- [Task to complete]: Tally up the lines below with "agent" in them. Answer with the number only.

- [Collected data entries]:
Segment Open

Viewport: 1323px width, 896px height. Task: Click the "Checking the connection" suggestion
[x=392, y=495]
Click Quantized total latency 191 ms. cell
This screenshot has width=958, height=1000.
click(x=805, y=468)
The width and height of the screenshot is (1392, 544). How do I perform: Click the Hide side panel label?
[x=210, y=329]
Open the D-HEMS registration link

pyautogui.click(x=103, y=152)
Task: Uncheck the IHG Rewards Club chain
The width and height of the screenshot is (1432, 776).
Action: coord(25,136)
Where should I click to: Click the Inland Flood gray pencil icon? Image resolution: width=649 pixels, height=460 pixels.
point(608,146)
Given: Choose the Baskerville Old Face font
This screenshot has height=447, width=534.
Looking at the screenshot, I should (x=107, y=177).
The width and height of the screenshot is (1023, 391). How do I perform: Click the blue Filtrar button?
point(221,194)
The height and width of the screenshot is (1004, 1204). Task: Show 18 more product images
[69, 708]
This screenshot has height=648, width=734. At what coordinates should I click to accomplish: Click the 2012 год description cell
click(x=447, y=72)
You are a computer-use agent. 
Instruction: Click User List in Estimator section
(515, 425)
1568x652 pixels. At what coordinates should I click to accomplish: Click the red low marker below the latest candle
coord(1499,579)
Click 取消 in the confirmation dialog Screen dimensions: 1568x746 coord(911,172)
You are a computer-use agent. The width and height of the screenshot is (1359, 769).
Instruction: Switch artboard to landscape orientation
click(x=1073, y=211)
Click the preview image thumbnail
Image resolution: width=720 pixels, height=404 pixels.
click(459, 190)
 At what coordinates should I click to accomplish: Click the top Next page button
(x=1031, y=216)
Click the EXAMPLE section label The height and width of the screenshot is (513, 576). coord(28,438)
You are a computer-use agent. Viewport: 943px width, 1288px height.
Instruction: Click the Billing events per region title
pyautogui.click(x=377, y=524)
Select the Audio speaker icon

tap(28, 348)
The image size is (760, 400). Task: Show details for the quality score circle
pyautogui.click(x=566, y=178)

Segment Closed

- [Exercise answer]: 3